The headteacher said they had not received specific training on how to deal with extremism but added: “I think it’s something that all school leaders need to be aware of, and we need to be having conversations about it.”


There is no easy solution to the problem, but experts say that schools need to do more to challenge extremist views and that teachers need better training on identifying and dealing with them.


“This is a real issue that needs to be addressed, and it’s one that schools can’t ignore,” said Sarah Hewitt-Clarkson, the headteacher of Anderton Park primary school in Birmingham, which has been at the centre of a protracted battle over LGBT+ rights.

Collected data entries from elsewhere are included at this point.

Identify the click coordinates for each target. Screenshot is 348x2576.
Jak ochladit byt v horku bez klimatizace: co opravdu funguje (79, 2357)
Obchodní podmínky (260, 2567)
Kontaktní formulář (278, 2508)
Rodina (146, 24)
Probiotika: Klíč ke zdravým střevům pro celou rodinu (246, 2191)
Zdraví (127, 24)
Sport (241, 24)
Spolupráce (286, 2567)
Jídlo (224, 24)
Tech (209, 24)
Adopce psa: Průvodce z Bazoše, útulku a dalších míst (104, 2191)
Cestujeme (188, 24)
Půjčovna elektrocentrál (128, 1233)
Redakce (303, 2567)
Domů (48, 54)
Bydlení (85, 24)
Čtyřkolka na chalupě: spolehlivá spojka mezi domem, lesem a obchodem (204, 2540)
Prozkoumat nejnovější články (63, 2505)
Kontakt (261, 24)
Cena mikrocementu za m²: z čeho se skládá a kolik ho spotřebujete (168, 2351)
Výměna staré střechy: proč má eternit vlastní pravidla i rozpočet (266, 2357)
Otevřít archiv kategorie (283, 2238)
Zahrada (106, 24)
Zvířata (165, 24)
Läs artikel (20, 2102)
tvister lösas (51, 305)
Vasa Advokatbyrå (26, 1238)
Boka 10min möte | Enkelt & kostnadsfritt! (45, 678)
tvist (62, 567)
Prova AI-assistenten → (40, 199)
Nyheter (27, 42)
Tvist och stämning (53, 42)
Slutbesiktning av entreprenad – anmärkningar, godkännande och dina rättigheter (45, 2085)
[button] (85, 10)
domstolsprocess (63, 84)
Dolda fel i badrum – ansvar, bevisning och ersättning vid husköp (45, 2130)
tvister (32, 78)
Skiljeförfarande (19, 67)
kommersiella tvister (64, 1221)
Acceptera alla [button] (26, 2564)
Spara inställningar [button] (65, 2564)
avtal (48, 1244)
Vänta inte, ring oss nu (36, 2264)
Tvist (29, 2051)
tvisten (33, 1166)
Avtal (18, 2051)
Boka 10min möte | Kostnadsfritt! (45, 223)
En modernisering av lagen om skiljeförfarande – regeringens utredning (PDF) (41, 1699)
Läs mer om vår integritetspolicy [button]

“We need to teach children about these things from a young age so that they can understand and challenge them. And we need to be supporting teachers, so they feel confident in dealing with these issues.”


The Department for Education (DfE) said it was committed to tackling extremism in all its forms. “We have provided schools with guidance on how to identify and deal with extremist views, and we are working closely with the police and other agencies to tackle this issue,” a spokesperson said.


But some experts say that more needs to be done. “This is a real problem and one that is only going to get worse unless we do something about it,” said Maureen Ryan, the head of education at the think tank Policy Exchange.


“Schools need to be more proactive in challenging extremist views, and teachers need better training to identify and deal with them. And we need to be doing more to promote British values in our schools.”